Dataset extract ::
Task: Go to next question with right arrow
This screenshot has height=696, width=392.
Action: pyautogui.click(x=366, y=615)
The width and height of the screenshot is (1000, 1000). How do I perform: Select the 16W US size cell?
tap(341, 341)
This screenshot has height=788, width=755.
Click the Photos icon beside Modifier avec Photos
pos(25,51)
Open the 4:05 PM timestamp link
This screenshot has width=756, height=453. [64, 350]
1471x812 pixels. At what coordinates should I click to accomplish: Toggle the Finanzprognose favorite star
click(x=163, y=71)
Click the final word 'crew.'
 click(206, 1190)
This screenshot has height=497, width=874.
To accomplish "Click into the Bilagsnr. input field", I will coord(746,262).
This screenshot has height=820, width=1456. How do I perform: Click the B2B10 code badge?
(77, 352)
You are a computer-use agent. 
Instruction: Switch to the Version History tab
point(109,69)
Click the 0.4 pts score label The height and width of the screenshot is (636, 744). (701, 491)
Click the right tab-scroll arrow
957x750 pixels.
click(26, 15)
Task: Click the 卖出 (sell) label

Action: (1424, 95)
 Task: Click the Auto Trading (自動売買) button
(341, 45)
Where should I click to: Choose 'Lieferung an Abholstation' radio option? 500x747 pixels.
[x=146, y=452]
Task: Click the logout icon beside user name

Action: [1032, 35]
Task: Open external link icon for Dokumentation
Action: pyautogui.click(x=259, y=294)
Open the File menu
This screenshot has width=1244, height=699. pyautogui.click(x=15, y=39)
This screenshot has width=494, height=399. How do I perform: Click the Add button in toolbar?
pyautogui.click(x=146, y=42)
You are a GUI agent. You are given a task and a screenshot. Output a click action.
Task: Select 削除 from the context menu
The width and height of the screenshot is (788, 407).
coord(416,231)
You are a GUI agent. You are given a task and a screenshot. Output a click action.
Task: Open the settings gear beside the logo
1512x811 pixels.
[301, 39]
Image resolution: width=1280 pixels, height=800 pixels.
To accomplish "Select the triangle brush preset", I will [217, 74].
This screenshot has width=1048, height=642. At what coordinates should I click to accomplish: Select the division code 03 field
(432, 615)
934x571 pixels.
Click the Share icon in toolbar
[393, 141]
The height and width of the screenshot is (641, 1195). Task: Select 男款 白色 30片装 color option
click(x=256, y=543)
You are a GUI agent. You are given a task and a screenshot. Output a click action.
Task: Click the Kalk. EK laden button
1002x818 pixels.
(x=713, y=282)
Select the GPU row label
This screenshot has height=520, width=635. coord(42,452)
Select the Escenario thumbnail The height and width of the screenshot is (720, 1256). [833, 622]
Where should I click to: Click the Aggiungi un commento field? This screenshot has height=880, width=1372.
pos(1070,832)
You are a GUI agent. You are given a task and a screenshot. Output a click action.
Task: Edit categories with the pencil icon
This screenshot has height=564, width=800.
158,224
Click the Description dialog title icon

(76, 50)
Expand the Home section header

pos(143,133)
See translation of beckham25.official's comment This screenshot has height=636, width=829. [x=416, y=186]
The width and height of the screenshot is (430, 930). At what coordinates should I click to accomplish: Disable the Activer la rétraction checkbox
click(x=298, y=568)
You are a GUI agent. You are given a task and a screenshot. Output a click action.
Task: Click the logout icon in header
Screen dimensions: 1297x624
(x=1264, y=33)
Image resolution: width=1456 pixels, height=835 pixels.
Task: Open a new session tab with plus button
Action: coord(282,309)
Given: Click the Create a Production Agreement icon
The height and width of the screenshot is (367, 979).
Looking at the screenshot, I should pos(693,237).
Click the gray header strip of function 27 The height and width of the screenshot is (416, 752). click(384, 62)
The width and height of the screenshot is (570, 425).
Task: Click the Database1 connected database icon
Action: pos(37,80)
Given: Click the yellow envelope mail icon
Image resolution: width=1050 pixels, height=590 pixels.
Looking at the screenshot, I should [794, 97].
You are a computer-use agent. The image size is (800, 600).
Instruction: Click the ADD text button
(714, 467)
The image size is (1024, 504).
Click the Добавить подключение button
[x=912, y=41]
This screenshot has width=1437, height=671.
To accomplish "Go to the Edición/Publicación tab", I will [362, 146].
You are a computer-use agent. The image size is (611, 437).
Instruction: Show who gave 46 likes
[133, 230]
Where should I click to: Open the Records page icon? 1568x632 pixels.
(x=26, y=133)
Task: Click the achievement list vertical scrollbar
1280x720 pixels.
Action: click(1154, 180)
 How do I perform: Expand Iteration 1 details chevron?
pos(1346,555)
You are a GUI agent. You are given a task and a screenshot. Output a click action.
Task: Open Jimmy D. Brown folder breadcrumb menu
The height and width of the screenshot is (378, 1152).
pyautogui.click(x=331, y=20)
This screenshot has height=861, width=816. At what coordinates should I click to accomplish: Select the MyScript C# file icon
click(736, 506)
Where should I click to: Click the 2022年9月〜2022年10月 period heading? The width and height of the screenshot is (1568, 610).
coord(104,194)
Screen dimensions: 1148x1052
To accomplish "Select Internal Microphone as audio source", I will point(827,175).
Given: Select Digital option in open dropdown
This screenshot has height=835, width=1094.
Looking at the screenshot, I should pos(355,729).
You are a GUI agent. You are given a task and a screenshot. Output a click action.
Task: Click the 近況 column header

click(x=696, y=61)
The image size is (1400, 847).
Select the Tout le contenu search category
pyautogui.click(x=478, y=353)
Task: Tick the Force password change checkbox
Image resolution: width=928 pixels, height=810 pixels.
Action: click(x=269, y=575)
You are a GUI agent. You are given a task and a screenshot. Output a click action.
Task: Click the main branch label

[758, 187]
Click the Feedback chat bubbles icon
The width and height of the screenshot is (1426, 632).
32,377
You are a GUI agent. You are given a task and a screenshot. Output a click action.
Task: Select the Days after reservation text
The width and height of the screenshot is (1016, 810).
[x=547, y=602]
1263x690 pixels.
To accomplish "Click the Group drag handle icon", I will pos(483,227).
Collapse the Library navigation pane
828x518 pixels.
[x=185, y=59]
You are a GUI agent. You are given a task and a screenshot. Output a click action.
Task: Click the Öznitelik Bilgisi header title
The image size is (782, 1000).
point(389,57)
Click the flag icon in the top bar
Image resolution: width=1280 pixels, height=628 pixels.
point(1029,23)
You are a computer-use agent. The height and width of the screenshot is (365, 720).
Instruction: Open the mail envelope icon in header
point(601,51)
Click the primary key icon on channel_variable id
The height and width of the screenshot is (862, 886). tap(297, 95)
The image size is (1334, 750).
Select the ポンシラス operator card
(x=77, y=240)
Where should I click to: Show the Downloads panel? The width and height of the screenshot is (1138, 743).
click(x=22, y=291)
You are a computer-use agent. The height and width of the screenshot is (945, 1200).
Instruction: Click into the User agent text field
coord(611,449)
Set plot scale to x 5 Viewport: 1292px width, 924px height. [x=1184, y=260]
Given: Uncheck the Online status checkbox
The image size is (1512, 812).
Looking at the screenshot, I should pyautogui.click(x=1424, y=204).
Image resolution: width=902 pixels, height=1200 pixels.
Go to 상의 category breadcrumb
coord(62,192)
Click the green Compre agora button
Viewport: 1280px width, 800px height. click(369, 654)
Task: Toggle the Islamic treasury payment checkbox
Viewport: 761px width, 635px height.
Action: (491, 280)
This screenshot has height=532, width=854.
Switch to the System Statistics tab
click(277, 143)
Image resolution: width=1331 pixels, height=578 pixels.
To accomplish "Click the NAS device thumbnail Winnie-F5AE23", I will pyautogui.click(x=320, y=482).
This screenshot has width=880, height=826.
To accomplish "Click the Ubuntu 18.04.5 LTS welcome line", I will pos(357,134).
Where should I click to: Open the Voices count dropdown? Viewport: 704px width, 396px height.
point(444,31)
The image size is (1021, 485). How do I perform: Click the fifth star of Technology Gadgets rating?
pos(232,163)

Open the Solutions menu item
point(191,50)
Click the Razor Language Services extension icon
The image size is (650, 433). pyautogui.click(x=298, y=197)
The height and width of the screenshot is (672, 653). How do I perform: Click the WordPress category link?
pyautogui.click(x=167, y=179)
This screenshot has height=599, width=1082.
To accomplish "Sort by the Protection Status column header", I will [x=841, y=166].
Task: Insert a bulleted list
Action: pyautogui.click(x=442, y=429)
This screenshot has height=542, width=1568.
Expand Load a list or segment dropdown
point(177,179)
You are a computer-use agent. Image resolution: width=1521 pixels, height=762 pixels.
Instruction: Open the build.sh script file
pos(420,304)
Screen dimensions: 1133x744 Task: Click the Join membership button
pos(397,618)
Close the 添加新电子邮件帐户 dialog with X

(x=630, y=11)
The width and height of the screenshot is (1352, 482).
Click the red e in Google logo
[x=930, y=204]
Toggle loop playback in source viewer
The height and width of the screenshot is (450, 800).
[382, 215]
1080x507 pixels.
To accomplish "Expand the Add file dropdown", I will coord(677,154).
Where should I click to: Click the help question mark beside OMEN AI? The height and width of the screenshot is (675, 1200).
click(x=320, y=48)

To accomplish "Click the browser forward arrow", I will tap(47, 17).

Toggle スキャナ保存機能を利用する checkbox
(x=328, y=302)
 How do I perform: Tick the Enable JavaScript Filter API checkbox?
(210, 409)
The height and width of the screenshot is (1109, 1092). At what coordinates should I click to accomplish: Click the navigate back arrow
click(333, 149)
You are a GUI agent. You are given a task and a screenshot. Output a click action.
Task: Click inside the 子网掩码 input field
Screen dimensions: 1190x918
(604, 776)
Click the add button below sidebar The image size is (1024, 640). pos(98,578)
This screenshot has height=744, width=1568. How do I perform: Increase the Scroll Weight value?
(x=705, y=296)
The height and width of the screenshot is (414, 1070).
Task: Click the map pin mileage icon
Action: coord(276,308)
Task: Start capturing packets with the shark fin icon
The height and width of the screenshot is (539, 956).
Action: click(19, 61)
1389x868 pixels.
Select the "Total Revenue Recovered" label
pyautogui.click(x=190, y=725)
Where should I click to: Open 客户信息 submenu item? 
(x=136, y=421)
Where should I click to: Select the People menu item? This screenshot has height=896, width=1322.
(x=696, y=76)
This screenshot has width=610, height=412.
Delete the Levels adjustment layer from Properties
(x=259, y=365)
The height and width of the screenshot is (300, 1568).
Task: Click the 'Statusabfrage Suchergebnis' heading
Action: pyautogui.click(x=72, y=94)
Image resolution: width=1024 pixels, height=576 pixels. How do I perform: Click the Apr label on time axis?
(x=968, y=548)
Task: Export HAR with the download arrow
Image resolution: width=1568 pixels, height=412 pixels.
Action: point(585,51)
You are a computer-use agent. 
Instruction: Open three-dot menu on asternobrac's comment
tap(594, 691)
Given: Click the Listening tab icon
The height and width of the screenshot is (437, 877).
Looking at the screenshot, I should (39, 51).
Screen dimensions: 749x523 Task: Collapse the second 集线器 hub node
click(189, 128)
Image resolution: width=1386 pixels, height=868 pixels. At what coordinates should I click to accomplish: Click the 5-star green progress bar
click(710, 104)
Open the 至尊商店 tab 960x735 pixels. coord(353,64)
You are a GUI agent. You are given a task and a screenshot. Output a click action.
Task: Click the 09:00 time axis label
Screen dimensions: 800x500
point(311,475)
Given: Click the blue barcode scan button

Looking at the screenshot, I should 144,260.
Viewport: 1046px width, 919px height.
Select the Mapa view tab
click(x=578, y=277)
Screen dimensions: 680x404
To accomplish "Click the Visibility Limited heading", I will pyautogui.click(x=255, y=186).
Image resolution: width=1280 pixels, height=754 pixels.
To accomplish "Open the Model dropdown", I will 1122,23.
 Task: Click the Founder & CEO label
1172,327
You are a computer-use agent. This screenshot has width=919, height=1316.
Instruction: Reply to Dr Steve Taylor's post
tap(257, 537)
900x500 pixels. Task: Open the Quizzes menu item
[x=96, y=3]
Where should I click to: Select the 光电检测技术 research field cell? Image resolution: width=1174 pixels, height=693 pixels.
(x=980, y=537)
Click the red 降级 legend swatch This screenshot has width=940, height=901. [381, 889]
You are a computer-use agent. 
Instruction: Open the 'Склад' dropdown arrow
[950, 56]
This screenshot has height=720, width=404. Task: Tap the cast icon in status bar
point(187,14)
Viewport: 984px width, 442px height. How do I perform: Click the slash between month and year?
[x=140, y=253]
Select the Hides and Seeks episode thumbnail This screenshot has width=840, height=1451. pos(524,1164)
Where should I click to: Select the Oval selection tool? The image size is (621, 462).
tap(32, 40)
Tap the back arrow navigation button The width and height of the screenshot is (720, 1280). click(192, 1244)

Goal of the exercise ::
Copy out all lines of the material above in which "thumbnail" occurs.

Solved exercise ::
Select the Escenario thumbnail The height and width of the screenshot is (720, 1256). [833, 622]
To accomplish "Click the NAS device thumbnail Winnie-F5AE23", I will pyautogui.click(x=320, y=482).
Select the Hides and Seeks episode thumbnail This screenshot has width=840, height=1451. pos(524,1164)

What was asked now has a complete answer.